Woohoo! Here we go again. 

Once upon a time, despite having a chronic, progressive illness, I could fall out of planes. I could *survive* a Tough Mudder. But my world has closed in, as it has for so many others

Wheelchair Rugby is out right now, as is physio and exercise anywhere but right at home. I’ve no idea when that will be back. I get the mental health support I need from friends, from family and from the lovely digital world and people of Shift.ms

But having had a modestly rough, slightly scary Covid ride thanks to my Multiple Sclerosis, I need motivation and fitness to keep going. And to be (slightly less) the absolute slowest when I finally get back to Rugby

I’ve shuffled over 4km in stints of 10 metres, Rugby Wheelchair rolled 25km in my chair. And bicep curled over 100 tonnes (yes really! One bicep still works 9/10, the other still 6/10). Gonna keep pushing on as why not?!

All for a charity and social network for MSers called Shift.ms, which has come into its own more than ever these last months. Talking to people has never been more important and never been more missed. Shift.ms keeps me sane, positive and talking to others who understand Multiple Sclerosis, chronic fatigue, pain and disability.

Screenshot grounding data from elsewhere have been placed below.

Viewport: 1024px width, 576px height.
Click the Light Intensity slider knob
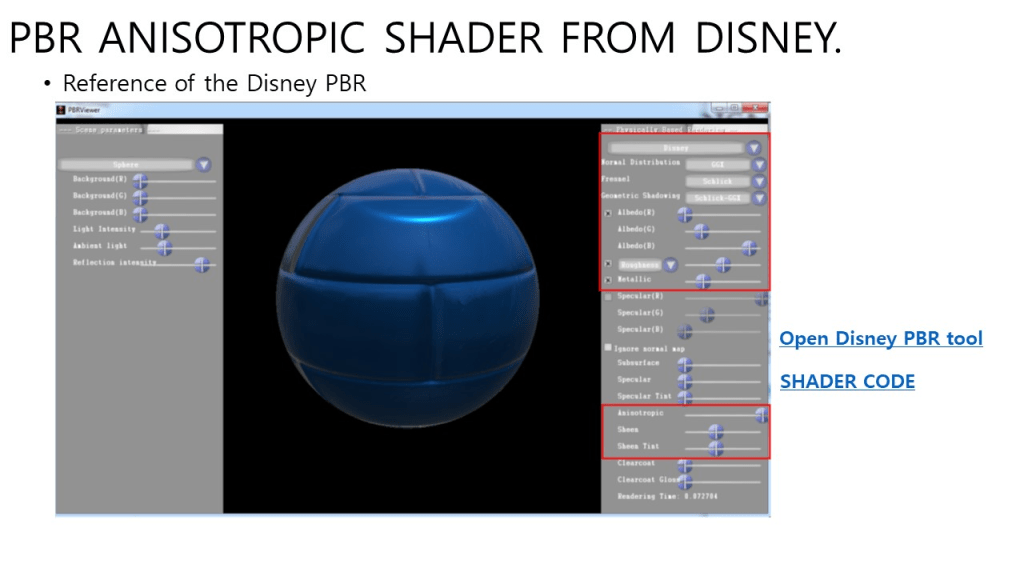(160, 231)
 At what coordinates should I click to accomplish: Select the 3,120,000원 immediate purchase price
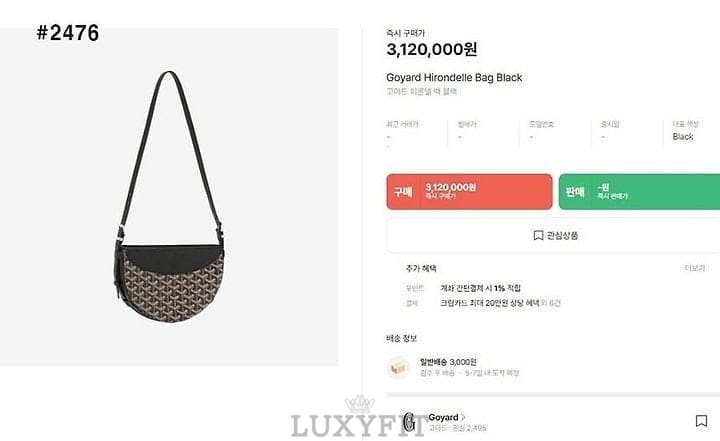tap(432, 49)
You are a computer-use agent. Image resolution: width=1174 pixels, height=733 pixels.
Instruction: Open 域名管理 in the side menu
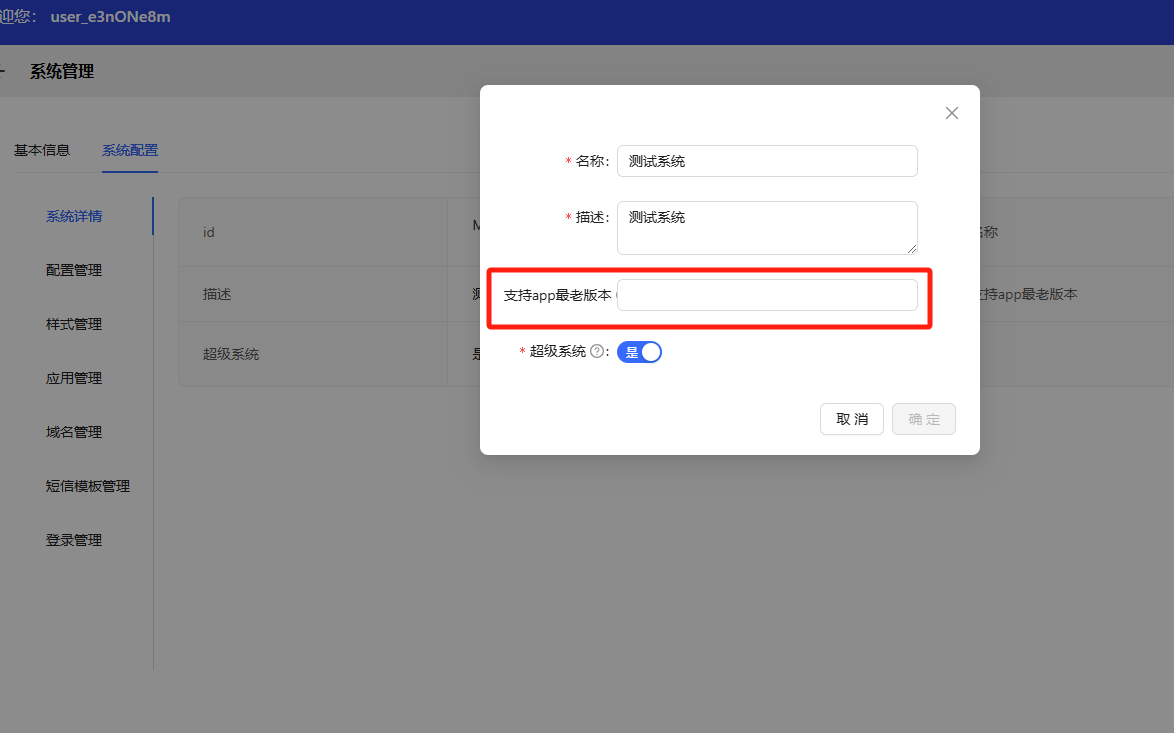click(x=74, y=432)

Pretty much every charity will be suffering right now given no marathons, no parachute jumps, no car boot sales. No nothing. 

I always lived by the Shift.ms mantra, without ever realising it: “A diagnosis of Multiple Sclerosis doesn’t mean giving up on your ambitions, just rethinking how to achieve them”.

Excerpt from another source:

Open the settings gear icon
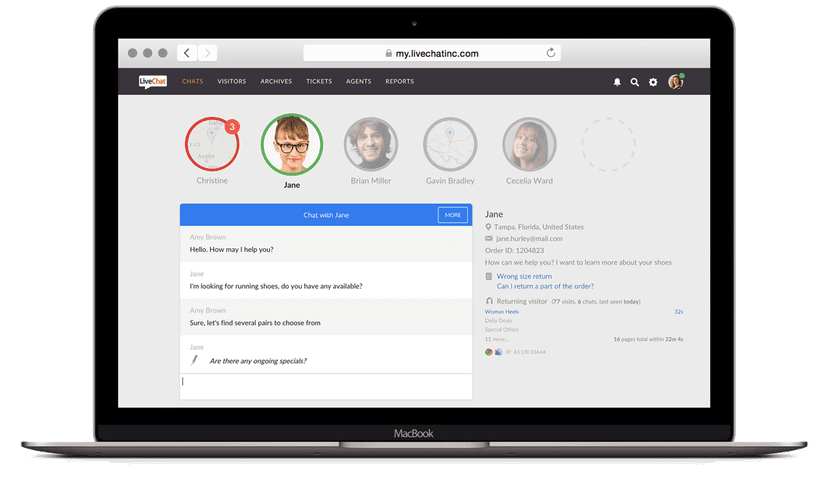828x492 pixels. [x=653, y=82]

Here we go.  Please give generously. Or a tiny bit. To Shift.ms or to any other charity close to your heart. Plenty of updates to follow. 😎

And PS, when I’ve finished all this, the Mohican goes. Promise.

And extra PS, if people find enough dosh behind the sofa, I may try to give a small amount to Bournemouth Lions Wheelchair Rugby. Tiny charity helping 20 or more wheelchair users be extraordinary together.